You may want to have a look here: https://help.ubuntu.com/community/NetworkConfigurationCommandLine

Robbyx
January 5th, 2010, 09:25 PM
Following the advice in the referred article, sadly did not work.


It looks correct :)

https://help.ubuntu.com/community/NetworkConfigurationCommandLine

These were my terminal commands:


rob@rob-desktop:~$ ls /sys/class/net
eth0 lo vboxnet0
rob@rob-desktop:~$ sudo gedit /etc/network/interfaces
rob@rob-desktop:~$ sudo /etc/init.d/networking restart
* Reconfiguring network interfaces... * Stopping the Firestarter firewall...
...done.
* Starting the Firestarter firewall...
...done.
[ OK ]
rob@rob-desktop:~$


This is the content of the interfaces for a static ip:


## auto lo
# iface lo inet loopback

auto eth0
iface eth0 inet static
address 192.168.2.33
gateway 192.168.2.1
netmask 255.255.255.0
network 192.168.2.0
broadcast 192.168.2.255

When it is running this version I can not browse to any address. So it seems the connection is not being made. Can you please add some further guidance?

Robin

slakkie
January 5th, 2010, 10:42 PM
That is your firewall:

firestarter - gtk program for managing and observing your firewall

The first time I see that line when restarting the network via /etc/init.d/networking.

You might want to remove it, or disable it.

Robbyx
January 5th, 2010, 10:52 PM
I think it is sensible to keep the firewall. Do you know how to allow the static address through it?

Iowan
January 6th, 2010, 12:59 AM
It is possible to have Network Manager set up a static address.

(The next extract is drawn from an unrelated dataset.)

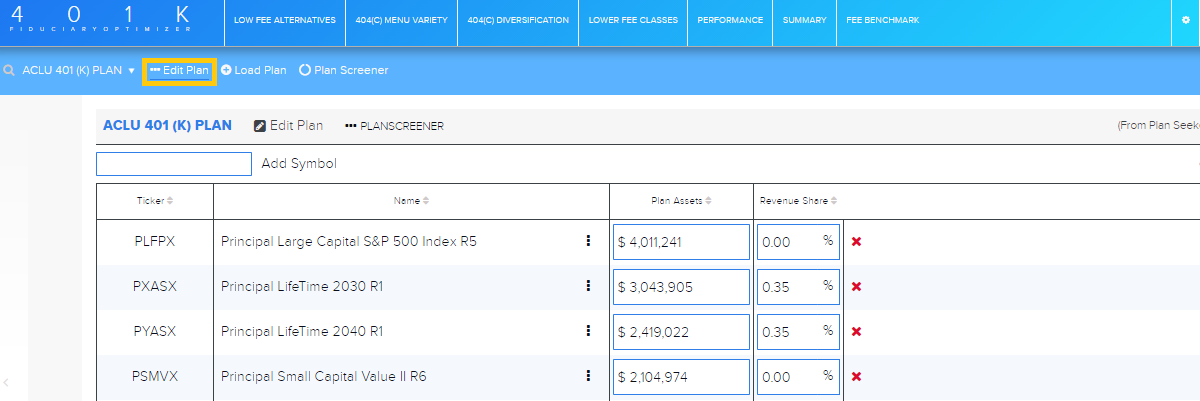This screenshot has width=1200, height=401.
Task: Click the highlighted Edit Plan button
Action: coord(179,71)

ifconfig -a will show if the interface has the static address. By "...can not browse to any address", you mean IP address - like the router? I, too, might recommend trying to get networking going first (IE, disable the firewall). That'll make it a bit easier to determine if there are firewall issues. Not suggesting you abandon the firewall.

Robbyx
January 11th, 2010, 07:56 PM
I am not clear if I have a static IP address. This is what ifconfig shows:


rob@rob-desktop:~$ ifconfig -a
eth0 Link encap:Ethernet HWaddr 00:1d:7d:0a:01:3e
inet addr:192.168.1.66 Bcast:192.168.1.255 Mask:255.255.255.0
inet6 addr: fe80::21d:7dff:fe0a:13e/64 Scope:Link
UP BROADCAST RUNNING MULTICAST MTU:1500 Metric:1
RX packets:317249 errors:0 dropped:0 overruns:0 frame:0
TX packets:223002 errors:0 dropped:0 overruns:0 carrier:0
collisions:0 txqueuelen:1000
RX bytes:430588617 (430.5 MB) TX bytes:18654855 (18.6 MB)
Interrupt:28 Base address:0xc000


I tried ekiga without the firewall being loaded and I still can not access the test numbers. Is it worth the effort to get ekiga to work? I have skype working. Is Ekiga better?

chili555
January 11th, 2010, 08:53 PM
I don't think it is at all wise to comment out or remove these lines:
auto lo
iface lo inet loopback

Iowan
January 11th, 2010, 10:29 PM
+1 Somehow I missed that focusing on the eth0 definition.

lisati
January 11th, 2010, 10:33 PM
My own preference is to let my routers hand out IP addresses. Both of them can be set to assign fixed IP addresses to specific machines. That way, in the unlikely event of me hooking up to someone else's network, I defer to their rules and setup, and I'm less likely to run into an IP address conflict.